▸ WORK INSTRUCTIONS
Among the entries below, find the lines that hold the word "each" and report them.
#### DATA SHOWN
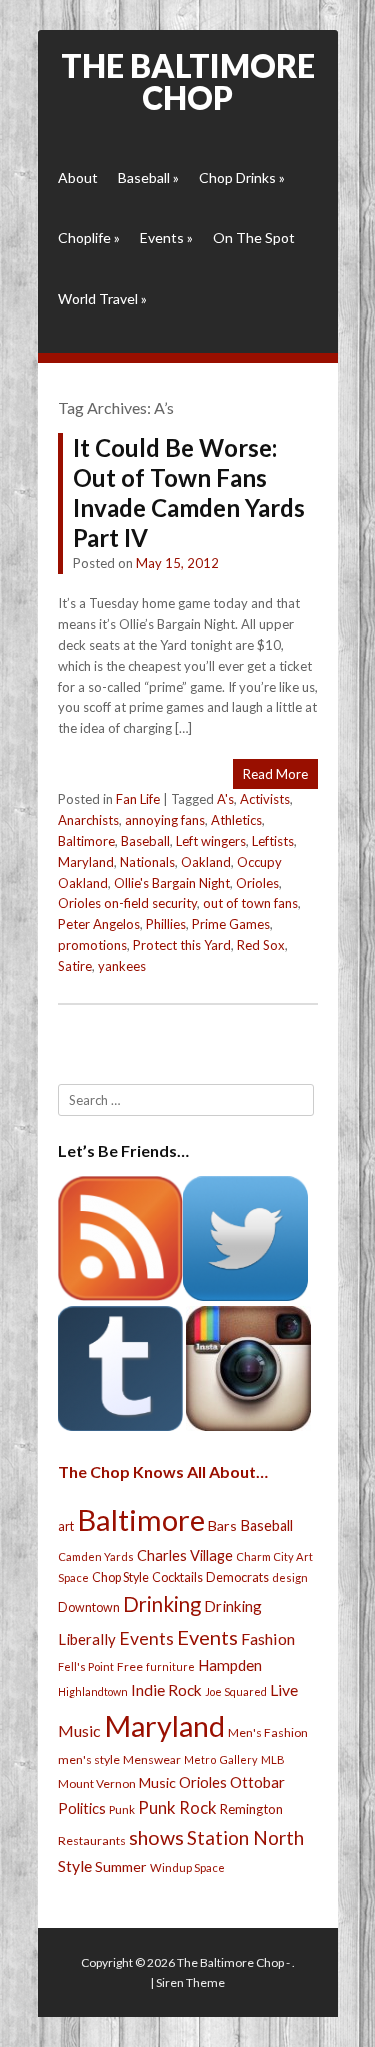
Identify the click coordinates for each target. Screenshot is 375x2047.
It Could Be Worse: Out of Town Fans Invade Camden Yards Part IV (189, 492)
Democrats (237, 1577)
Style (75, 1865)
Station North (245, 1837)
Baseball (148, 177)
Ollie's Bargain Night (172, 883)
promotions (92, 945)
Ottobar (257, 1782)
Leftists (273, 841)
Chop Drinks (242, 177)
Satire (75, 966)
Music (157, 1782)
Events (166, 237)
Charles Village (185, 1555)
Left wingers (211, 841)
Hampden (230, 1665)
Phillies (166, 924)
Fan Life (138, 799)
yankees (122, 966)
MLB (273, 1759)
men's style (89, 1759)
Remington (251, 1809)
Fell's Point (86, 1666)
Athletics (236, 820)
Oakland (206, 862)
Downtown (89, 1607)
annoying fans (165, 820)
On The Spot (254, 237)
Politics (82, 1808)
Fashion (268, 1638)
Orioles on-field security (127, 903)
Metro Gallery (221, 1759)
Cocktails (177, 1577)
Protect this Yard (182, 945)
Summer (121, 1866)
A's (225, 799)
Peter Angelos (99, 924)
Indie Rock (166, 1690)
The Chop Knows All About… (163, 1471)
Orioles (257, 883)
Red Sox (261, 945)
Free (130, 1666)
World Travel (102, 298)
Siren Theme (190, 1982)
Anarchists (88, 820)
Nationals (147, 862)
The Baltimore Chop (188, 81)
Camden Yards (96, 1556)
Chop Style (120, 1577)
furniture (170, 1666)
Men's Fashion (268, 1732)
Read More (275, 774)
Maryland (86, 862)
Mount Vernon (97, 1783)
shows (156, 1837)
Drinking (162, 1604)
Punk (122, 1809)
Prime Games (231, 924)
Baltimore (86, 841)
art (66, 1526)
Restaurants (92, 1840)
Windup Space (187, 1867)
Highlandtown (93, 1691)
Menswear (152, 1759)
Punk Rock (177, 1807)
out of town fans (250, 903)
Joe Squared (236, 1691)
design (290, 1577)
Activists (265, 799)
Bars (222, 1525)
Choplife (89, 237)
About (78, 177)
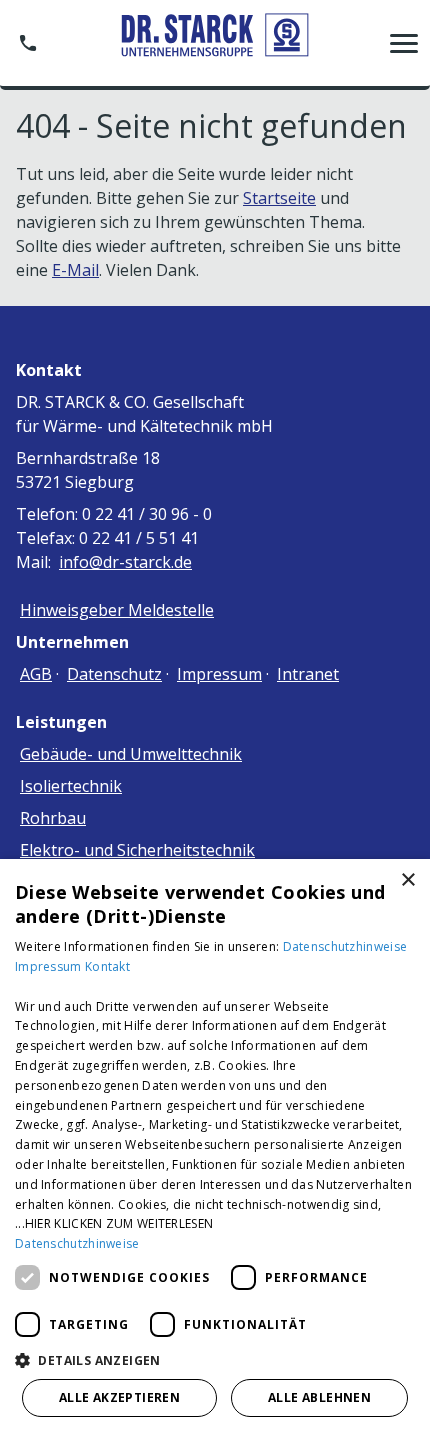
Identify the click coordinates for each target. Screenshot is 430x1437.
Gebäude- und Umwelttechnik (131, 754)
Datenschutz (114, 674)
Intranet (308, 674)
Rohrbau (53, 818)
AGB (36, 674)
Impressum (219, 674)
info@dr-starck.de (125, 562)
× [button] (407, 880)
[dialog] (215, 1148)
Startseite (279, 198)
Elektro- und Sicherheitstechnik (137, 850)
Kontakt (107, 966)
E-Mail (75, 270)
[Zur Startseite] (215, 42)
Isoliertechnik (71, 786)
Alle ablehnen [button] (319, 1397)
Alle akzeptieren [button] (119, 1397)
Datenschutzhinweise (345, 946)
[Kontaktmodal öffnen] (28, 43)
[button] (404, 43)
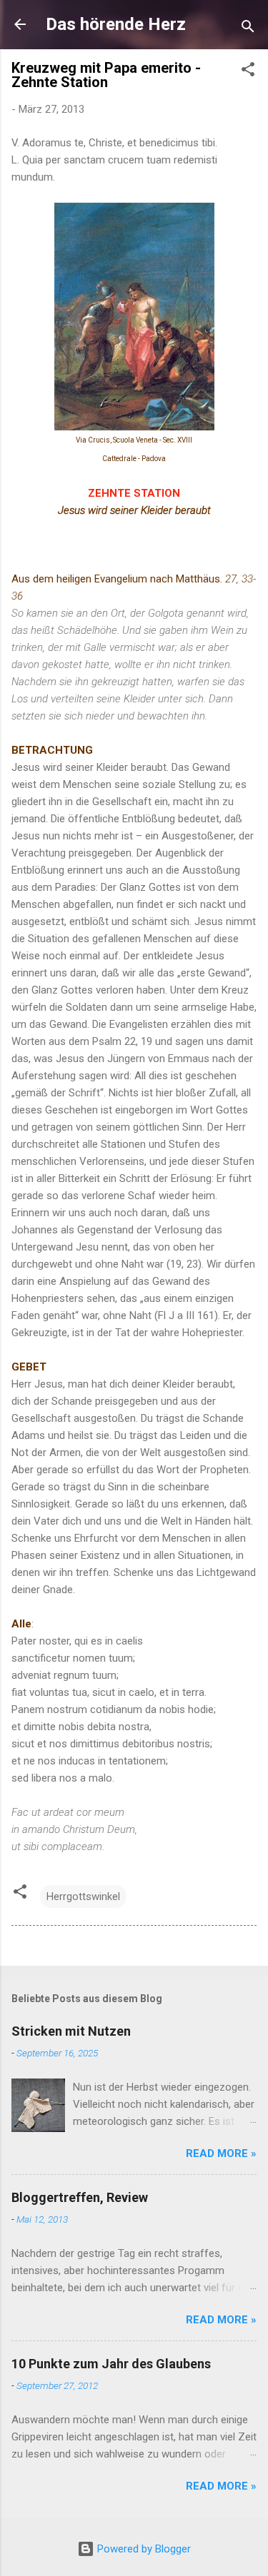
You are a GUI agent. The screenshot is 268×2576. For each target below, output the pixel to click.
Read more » (221, 2153)
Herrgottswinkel (83, 1896)
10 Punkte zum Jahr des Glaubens (111, 2363)
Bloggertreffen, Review (79, 2197)
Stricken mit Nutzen (71, 2031)
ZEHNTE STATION (134, 493)
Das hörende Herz (116, 24)
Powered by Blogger (142, 2548)
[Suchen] (248, 29)
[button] (248, 72)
########
▸ SOLUTION TO THE EXERCISE
Identify the click coordinates for each target. Screenshot is 375x2047.
Identify the click coordinates for each target. Screenshot is 430x1437.
You are a GUI agent. The screenshot is 268×2576. For each target below, output the pixel to click.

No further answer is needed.